Simulated real-time dose reconstruction for moving tumors in stereotactic liver radiotherapy.
In radiotherapy, tumor motion may deteriorate the planned dose distribution. However, the dosimetric consequences of the motion are normally unknown for individual treatments. We here present a method for real-time motion-including tumor dose reconstruction and demonstrate its use for simulated stereotactic body radiotherapy (SBRT) of patients with liver cancer previously treated with Calypso-guided gating.

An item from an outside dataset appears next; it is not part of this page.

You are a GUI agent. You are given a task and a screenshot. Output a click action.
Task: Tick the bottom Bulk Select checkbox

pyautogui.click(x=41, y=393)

Real-time motion-including dose reconstruction was performed using in-house developed software, DoseTracker, on offline replays of previous clinical treatments. The patient cohort consisted of fifteen patients previously treated in our clinic with three-fraction SBRT to the liver using conformal or IMRT plans. The tumor motion at treatment was monitored with implanted electromagnetic transponders. The dose reconstruction was performed for both the actual gated treatments and simulated nongated treatments using a 21 Hz data stream containing accelerator parameters and the recorded motion. The dose was reconstructed in the same calculation points within the planning target volume (PTV) as used by the treatment planning system (TPS). The reconstructed doses were compared with calculations performed in the TPS, in which the motion was modeled as a series of isocenter shifts. The comparison included point doses as a function of treatment time and the dose volume histogram (DVH) for the clinical target volume (CTV). The motion-induced reduction in the dose to 95% of the CTV, ΔD95% , and in the mean CTV dose, ΔDMean , was compared between DoseTracker and the TPS for each simulated fraction. DoseTracker currently assumes water density within the patient contour, so for comparison, the TPS calculations were performed with both CT density and water density. The calculation times were additionally analyzed.
Dose reconstruction was carried out for ninety SBRT sessions with calculation volumes ranging from 9.9 to 366.4 cm3 and median calculation times of 55-155 ms (equivalent to 18.2-6.5 Hz). Time-resolved trends of doses to a single calculation point in the patient were well replicated and dose differences between actual and planned calculations matched well. ΔDMean had a range of -0.1%-30.7%-points and was estimated by DoseTracker with a root-mean-square deviation (RMSD) to the TPS calculations of 0.43%-points (water density) and 0.79%-points (CT density). Similarly, ΔD95% had a range of 0.0%-35.2%-points and was estimated by DoseTracker with an RMSD of 0.80%-points (water density) and 1.33%-points (CT density). DoseTracker predicted losses in tumor dose coverage above 5%-points with high sensitivity (91.7%) and specificity (97.6%).
Real-time dose reconstruction to moving tumors was demonstrated on offline replays of previous clinical treatments. DVHs of actually delivered dose are made available immediately after the end of treatment fractions. It shows promising results for liver SBRT with accurate estimation of CTV dose deteriorations caused by motion during treatment.